III- Sur les dépens et accessoires
En application des dispositions de l'article 696 du code de procédure civile, la société NRC succombant en ses prétentions, il convient de la condamner aux dépens.
Les chefs de la décision entreprise relatifs aux dépens et à l'indemnité procédurale sont infirmés.

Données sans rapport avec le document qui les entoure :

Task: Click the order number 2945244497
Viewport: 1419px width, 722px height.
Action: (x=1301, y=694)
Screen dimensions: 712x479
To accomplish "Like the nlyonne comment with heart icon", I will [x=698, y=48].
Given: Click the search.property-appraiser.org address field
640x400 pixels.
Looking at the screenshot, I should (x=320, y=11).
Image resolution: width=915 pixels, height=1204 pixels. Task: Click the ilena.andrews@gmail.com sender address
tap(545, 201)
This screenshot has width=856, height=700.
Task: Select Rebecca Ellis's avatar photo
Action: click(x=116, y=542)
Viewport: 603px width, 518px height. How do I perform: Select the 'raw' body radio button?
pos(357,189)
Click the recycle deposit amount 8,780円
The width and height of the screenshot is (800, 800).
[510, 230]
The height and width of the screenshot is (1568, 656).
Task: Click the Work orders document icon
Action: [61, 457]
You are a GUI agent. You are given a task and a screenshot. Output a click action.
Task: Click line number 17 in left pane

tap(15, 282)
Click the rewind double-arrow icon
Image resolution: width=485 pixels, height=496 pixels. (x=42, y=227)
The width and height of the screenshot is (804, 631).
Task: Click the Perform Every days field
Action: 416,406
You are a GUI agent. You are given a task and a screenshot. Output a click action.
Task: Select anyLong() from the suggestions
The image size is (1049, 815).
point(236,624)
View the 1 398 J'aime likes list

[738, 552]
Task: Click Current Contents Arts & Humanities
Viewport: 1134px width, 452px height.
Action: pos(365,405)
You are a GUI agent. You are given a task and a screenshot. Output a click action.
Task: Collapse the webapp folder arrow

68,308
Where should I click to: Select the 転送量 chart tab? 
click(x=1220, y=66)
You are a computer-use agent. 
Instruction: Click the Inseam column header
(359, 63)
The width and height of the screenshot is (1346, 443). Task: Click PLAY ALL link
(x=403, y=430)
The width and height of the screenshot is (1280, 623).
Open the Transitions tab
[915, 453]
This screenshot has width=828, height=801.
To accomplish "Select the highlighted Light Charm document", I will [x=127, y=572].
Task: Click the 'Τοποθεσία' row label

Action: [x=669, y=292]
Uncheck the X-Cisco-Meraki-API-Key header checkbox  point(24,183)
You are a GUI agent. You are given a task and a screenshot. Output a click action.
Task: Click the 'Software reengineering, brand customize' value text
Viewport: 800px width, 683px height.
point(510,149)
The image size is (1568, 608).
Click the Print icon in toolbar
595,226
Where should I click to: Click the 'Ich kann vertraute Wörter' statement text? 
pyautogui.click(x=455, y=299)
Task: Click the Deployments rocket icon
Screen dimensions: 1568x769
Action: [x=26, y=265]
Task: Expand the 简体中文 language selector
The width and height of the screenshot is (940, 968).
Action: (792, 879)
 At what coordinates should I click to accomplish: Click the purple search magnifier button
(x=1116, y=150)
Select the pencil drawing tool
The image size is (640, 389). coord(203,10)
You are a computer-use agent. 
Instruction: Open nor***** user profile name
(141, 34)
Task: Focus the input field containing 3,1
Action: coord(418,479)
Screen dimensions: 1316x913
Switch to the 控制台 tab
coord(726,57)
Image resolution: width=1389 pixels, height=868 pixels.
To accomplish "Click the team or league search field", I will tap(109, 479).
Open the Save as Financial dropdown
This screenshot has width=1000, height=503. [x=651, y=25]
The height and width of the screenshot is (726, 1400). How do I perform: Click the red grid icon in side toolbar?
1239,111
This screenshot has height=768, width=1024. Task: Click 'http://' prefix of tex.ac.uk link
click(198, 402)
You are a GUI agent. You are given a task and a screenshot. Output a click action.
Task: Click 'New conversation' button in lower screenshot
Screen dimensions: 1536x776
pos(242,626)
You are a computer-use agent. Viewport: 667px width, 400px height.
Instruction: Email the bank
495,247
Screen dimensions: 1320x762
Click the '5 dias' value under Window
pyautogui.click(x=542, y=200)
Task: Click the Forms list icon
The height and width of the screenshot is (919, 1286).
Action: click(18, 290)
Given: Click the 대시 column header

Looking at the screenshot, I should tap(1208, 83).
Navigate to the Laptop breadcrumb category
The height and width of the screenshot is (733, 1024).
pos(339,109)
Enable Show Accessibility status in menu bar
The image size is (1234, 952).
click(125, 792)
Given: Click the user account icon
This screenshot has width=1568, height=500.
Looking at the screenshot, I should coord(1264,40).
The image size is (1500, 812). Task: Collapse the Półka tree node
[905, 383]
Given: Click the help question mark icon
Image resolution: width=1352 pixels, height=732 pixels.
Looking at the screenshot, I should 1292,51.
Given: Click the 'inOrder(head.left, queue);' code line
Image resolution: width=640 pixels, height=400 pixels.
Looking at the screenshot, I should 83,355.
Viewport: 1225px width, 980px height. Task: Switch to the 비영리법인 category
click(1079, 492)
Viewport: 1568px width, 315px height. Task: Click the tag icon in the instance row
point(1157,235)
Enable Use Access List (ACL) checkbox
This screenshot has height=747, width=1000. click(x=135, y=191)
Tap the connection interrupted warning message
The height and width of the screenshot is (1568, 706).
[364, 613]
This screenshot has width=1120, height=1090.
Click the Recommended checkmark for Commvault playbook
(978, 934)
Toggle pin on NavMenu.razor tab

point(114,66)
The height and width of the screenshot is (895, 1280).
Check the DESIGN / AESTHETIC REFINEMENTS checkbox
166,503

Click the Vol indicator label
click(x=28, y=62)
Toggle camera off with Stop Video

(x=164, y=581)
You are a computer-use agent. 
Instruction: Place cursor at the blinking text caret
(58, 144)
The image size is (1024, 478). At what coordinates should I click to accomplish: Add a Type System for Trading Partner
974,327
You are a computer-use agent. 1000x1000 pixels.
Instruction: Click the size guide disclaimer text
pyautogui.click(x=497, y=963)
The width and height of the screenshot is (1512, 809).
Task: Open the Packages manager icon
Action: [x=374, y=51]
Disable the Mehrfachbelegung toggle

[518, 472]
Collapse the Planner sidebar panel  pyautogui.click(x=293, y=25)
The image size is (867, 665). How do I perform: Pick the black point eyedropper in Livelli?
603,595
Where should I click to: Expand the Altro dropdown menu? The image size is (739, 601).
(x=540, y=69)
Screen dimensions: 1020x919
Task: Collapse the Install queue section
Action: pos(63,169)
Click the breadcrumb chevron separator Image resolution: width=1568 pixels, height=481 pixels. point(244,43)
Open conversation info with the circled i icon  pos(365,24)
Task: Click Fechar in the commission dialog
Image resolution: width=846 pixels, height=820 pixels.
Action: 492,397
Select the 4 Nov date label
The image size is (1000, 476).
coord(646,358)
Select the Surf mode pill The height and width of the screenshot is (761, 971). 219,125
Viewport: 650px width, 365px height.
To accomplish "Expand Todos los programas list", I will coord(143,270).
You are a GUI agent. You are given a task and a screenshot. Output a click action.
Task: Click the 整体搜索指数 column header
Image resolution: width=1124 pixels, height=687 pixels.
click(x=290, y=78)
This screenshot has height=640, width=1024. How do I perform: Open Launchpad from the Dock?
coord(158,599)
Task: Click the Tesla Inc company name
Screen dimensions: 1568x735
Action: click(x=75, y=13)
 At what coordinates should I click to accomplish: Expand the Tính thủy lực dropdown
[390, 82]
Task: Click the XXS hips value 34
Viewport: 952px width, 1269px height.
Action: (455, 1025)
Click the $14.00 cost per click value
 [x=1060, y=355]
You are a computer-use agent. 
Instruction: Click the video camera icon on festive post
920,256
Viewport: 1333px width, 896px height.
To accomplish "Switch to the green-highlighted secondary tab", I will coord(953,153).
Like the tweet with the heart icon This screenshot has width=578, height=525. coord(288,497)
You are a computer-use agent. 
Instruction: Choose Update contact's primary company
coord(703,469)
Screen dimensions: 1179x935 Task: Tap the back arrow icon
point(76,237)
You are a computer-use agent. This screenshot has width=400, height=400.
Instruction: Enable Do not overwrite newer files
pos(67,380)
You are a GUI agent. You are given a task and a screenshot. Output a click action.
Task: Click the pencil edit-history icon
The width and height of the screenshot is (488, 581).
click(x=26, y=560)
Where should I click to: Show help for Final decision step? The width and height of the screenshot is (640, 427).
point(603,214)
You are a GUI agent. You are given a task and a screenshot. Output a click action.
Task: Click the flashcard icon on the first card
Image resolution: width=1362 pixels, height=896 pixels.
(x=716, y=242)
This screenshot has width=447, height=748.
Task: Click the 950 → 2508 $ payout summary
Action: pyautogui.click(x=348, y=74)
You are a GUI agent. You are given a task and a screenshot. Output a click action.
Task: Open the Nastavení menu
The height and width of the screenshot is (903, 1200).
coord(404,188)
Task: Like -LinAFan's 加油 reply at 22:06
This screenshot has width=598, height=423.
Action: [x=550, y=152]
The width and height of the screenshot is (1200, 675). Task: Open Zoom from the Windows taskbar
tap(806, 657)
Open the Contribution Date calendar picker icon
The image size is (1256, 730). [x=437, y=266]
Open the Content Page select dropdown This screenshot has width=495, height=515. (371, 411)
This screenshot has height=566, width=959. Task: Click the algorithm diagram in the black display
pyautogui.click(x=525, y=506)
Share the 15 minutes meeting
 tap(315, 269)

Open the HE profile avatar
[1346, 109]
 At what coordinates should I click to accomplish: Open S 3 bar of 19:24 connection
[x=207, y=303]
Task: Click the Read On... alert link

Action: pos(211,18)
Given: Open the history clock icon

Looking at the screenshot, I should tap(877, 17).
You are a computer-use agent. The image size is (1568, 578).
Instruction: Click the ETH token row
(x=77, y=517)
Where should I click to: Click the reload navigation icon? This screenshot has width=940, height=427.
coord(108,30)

La société NRC supportant les dépens, il convient de la condamner à payer à la société EC la somme de 3 500 euros sur le fondement de l'article 700 du code de procédure civile et de la débouter de sa propre demande.
PAR CES MOTIFS
La cour,
INFIRME le jugement du tribunal de commerce de Lille Métropole du 24 janvier 2023 en toutes ses dispositions ;
Statuant de nouveau et y ajoutant,
ANNULE le contrat du 15 septembre 2020 conclu entre la société EC France et la société NRC ;
ORDONNE les restitutions réciproques :
- la restitution par la société EC France à la société NRC des deux licences de logiciels acquises ;
- la restitution par la société NRC à la société EC France de l'acompte versé à hauteur de 2 000 euros ;
DEBOUTE la société EC France de sa demande d'indemnisation pour pratiques commerciales abusives ;
CONDAMNE la société NRC aux dépens de première instance et d'appel ;
CONDAMNE la société NRC à payer à la société EC France la somme de 3 500 euros sur le fondement de l'article 700 du code de procédure civile ;
LA DEBOUTE de sa demande d'indemnité procédurale.